First we take a smooth function $f:\mathbb S^2\to\mathbb R$ which is $\equiv-1$ on $Y$ and $\equiv1$ on $Z$ (Uryshon's smooth function). Then we approximate $f$ by $g:\mathbb S^2\to\mathbb R$ which is $<0$ on $Y$ and $>0$ on $Z$ and is transversal to $\{0\}\subset\mathbb R$. Consequently, $C=g^{-1}(0)$ is a compact smooth curve, hence a finite union of smooth Jordan curves, say $C=C_1\cup\cdots\cup C_s$; by construction $C\cap X=\varnothing$. Each $C_\ell$ disconnects $\mathbb S^2$ (truly Jordan-Brouwer), hence $C_\ell$ has a regular smooth equation $g_\ell:\mathbb S^1\to\mathbb R$, which is a smooth function transversal to $\{0\}$ such that $C_\ell=\{g_\ell=0\}$. Of course $C_\ell$ has such local equations, but there is a problem with the choice of sign. Now as the curve disconnects one chooses the sign to be constant in a fixed component of the complement, and then the local equations can be glued well by means of a partition of unity. (This is too sketchy, but is the essential thing. Thinking of a non-disconnecting circle in a torus helps to see what's going on.)
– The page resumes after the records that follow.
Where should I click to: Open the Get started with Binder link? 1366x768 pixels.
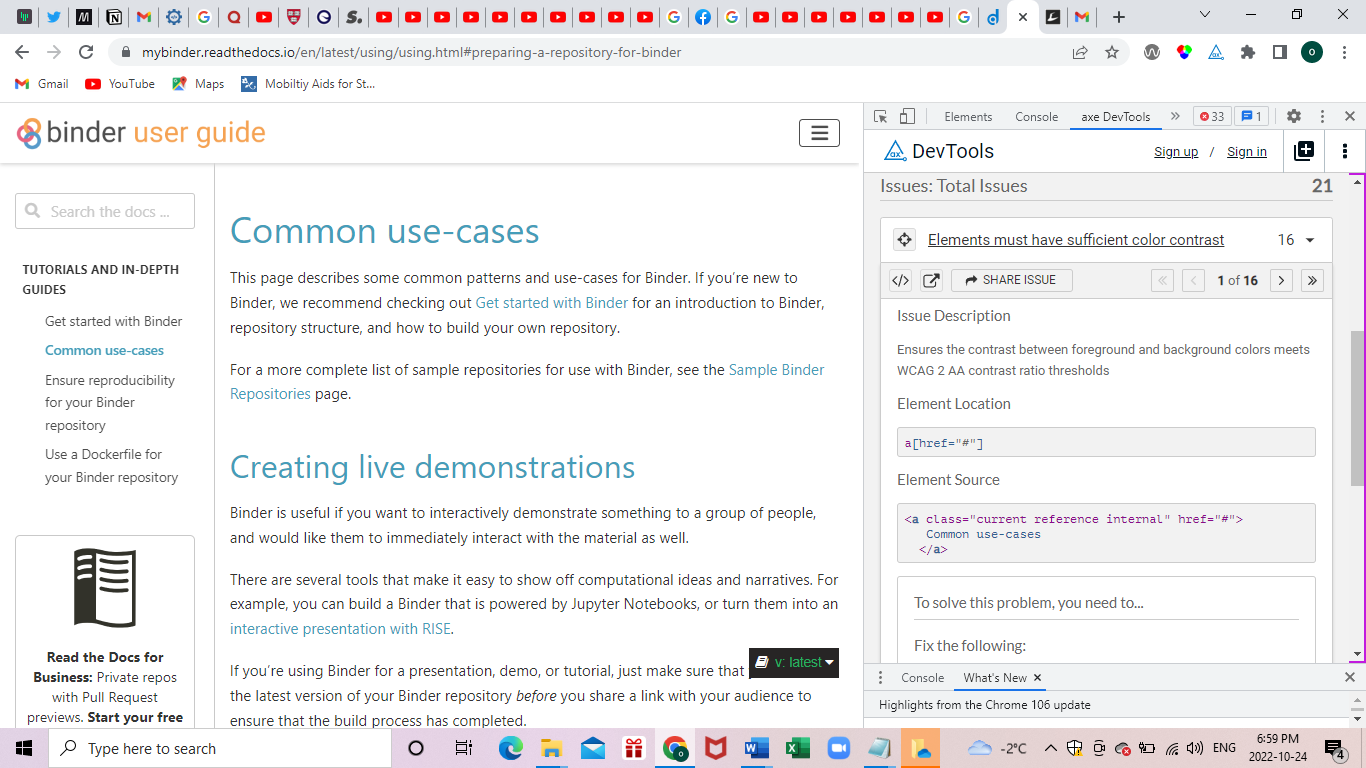pyautogui.click(x=550, y=302)
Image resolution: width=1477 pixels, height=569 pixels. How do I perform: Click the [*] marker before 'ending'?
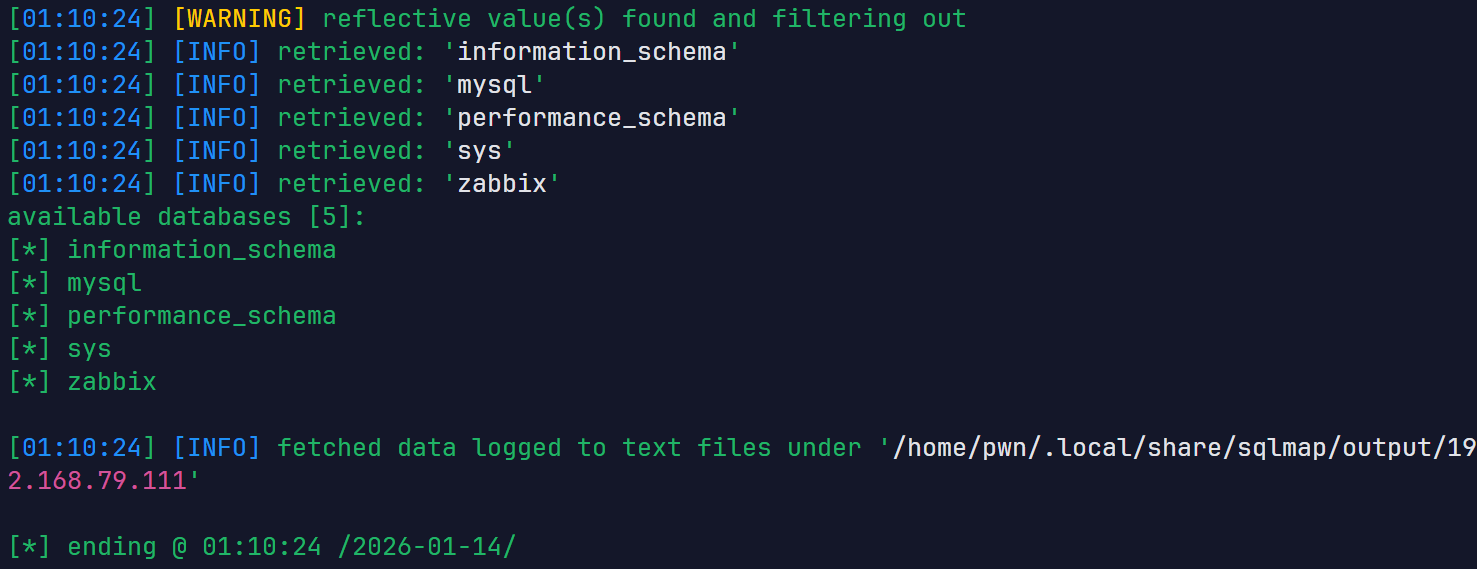coord(29,546)
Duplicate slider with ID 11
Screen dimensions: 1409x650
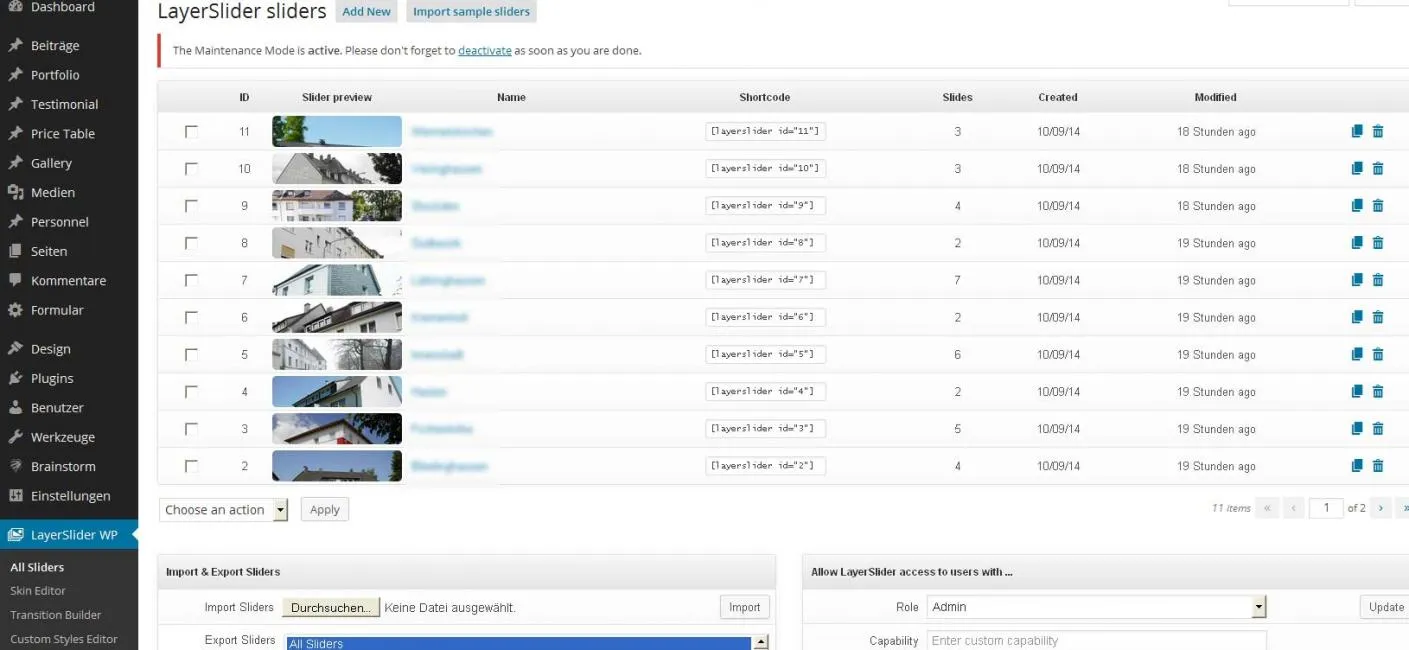tap(1357, 131)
An important fact is that any smooth function $h:\mathbb S^1\to\mathbb R$ vanishing on $C_\ell$ is a multiple of the equation $g_\ell$, that is, $h=h_\ell\cdot g_\ell$. Indeed, (i) locally at $C_\ell$ this reduces to the case $g_\ell=y$ in the plane, an easy Calculus exercise, and (ii) off $C_\ell$ one can divide by $g_\ell$ because it has no zero.
It follows that there is a factorization $g=ug_1\cdots g_s$, where $u$ is a smooth function nowhere zero. Thus $u$ has constant sign on $\mathbb S^2$, and since $g$ changes sign form $Y$ to $Z$, some factor $g_\ell$ must do the same. For instance, $g_1$ is $<0$ at some point $p\in Y$ and $>0$ at some point $q\in Z$. Consider the connected component $U$ of $\mathbb S^2\setminus X$ that contains $C_1$ and the inclusions
$$
C_1\subset U\subset\mathbb S^2\setminus\{p,q\}=M.
$$
If $C_1$ was contractible in $U$ it would be in $M$. But dropping $p$ gives the plane and there the Jordan loop $C_1$ with $q$ in its interior (as Jordan loop). Thus $M$ is a plane minus one point and $C_1$ a loop around that point, hence $C_1$ cannot be contractible in $M$. We are done.